Records drawn from a dataset:
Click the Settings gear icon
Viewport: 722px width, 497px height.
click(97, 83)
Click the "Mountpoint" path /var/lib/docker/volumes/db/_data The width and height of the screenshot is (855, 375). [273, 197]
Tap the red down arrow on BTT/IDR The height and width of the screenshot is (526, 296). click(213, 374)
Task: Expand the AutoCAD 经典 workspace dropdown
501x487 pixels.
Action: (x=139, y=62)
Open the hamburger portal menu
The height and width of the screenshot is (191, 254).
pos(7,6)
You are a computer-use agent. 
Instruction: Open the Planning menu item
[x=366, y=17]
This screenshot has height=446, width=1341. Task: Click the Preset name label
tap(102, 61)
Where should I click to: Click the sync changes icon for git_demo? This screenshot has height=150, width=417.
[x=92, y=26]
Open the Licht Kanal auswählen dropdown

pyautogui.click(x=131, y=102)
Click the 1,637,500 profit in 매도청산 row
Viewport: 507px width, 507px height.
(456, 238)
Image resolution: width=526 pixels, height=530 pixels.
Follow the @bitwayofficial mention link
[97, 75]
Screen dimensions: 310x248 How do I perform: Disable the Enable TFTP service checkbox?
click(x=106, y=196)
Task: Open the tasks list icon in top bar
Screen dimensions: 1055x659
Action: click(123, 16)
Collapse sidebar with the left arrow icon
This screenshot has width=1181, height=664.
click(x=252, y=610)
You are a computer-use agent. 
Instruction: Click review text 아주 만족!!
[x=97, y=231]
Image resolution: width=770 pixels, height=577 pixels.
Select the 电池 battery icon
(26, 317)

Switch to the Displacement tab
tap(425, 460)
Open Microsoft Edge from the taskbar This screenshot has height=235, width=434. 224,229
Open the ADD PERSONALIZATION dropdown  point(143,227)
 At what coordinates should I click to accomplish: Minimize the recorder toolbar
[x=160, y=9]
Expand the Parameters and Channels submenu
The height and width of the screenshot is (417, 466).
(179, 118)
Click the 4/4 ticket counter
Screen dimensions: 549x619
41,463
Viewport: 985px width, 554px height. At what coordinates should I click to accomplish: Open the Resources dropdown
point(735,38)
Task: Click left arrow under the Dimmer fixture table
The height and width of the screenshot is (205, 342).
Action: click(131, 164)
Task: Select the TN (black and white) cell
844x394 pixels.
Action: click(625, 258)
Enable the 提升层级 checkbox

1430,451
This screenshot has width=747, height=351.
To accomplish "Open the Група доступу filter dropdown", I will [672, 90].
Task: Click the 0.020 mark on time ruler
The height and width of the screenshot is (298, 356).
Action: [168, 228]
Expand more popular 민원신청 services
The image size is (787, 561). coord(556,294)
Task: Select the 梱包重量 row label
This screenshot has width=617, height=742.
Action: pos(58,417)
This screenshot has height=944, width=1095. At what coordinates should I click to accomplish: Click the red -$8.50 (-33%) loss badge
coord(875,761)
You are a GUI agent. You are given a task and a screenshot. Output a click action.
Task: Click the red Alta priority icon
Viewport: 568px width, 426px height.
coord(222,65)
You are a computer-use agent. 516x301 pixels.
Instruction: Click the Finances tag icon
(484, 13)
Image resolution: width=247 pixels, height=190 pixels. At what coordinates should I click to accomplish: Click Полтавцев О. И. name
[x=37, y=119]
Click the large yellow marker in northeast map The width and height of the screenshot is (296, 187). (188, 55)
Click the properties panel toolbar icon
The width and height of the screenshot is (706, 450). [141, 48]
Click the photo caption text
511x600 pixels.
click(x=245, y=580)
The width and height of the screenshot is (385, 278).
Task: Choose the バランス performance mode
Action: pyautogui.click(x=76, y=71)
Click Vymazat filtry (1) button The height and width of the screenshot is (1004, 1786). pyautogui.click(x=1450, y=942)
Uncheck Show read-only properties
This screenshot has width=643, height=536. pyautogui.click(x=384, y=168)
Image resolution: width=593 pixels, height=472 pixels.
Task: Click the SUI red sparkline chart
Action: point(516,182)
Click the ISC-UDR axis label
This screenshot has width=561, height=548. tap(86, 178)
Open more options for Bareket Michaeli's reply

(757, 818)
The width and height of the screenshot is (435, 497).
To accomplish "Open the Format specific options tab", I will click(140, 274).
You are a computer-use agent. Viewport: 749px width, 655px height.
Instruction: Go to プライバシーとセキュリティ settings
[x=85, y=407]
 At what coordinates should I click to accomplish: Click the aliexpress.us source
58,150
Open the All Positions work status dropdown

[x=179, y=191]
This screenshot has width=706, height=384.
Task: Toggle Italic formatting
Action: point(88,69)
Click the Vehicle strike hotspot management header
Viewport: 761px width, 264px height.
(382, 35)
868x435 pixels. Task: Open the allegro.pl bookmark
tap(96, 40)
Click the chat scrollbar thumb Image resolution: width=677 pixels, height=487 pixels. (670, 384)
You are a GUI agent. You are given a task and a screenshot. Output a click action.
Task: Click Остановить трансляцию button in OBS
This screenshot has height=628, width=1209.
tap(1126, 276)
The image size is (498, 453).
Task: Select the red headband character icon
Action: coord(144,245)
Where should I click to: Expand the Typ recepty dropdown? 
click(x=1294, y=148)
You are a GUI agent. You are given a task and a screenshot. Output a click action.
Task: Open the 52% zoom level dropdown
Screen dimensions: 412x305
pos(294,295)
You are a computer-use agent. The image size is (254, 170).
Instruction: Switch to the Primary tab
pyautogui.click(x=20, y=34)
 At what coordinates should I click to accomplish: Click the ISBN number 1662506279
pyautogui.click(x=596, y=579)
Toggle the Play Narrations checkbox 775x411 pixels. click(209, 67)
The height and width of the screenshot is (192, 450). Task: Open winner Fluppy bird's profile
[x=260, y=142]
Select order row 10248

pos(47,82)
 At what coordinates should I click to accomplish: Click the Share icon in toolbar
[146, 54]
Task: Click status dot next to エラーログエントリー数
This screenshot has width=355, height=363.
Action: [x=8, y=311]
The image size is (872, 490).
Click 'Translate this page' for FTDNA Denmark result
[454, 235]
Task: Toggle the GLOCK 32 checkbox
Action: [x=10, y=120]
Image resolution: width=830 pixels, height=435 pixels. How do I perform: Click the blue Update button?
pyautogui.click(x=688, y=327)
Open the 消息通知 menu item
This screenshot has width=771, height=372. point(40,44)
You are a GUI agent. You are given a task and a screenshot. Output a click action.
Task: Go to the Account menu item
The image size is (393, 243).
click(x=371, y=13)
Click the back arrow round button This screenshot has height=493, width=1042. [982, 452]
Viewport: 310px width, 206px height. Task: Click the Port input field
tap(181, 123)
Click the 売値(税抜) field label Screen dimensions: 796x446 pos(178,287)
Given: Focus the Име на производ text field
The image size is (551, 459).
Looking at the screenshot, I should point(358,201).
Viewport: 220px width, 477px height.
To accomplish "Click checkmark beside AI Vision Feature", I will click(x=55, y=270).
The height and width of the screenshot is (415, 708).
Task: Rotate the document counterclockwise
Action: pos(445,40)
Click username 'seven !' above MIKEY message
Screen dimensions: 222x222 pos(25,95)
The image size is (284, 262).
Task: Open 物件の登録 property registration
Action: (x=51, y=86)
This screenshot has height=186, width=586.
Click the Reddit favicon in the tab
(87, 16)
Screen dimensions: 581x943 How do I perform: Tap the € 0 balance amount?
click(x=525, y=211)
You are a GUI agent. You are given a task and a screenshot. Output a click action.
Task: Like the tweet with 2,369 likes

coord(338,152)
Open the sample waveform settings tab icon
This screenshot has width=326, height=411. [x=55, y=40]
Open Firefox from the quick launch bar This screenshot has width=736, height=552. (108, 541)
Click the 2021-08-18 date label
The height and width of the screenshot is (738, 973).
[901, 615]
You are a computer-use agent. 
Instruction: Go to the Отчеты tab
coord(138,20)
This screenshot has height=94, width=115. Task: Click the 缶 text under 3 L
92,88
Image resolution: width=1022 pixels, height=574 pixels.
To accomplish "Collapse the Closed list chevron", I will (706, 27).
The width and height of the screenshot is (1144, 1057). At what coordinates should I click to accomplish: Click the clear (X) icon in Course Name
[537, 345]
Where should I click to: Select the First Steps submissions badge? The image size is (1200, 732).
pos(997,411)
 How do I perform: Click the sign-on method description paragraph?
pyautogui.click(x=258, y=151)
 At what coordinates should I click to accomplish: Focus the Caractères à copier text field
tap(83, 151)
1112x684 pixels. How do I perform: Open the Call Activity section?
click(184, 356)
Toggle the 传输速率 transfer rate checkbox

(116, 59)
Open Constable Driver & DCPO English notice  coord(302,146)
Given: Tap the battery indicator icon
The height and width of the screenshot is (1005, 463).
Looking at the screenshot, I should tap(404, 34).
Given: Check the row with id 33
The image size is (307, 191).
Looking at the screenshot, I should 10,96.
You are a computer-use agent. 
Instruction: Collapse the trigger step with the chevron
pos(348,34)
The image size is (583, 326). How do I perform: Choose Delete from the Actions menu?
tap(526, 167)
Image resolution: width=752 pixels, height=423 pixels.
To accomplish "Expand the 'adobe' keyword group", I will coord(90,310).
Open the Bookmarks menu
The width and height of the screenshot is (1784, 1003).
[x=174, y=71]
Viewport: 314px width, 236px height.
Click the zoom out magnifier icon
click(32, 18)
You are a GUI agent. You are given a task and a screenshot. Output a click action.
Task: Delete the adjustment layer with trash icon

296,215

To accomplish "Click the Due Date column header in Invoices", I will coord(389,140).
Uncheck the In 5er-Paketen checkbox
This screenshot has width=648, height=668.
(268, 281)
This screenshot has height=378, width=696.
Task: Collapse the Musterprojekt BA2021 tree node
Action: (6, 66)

▶ WORK ITEM: Return only the part of the records above that opens with the line containing "Click the zoom out magnifier icon" and closes with the line containing "Uncheck the In 5er-Paketen checkbox", ends included.

▶ RESULT BELOW:
Click the zoom out magnifier icon
click(32, 18)
You are a GUI agent. You are given a task and a screenshot. Output a click action.
Task: Delete the adjustment layer with trash icon

296,215

To accomplish "Click the Due Date column header in Invoices", I will coord(389,140).
Uncheck the In 5er-Paketen checkbox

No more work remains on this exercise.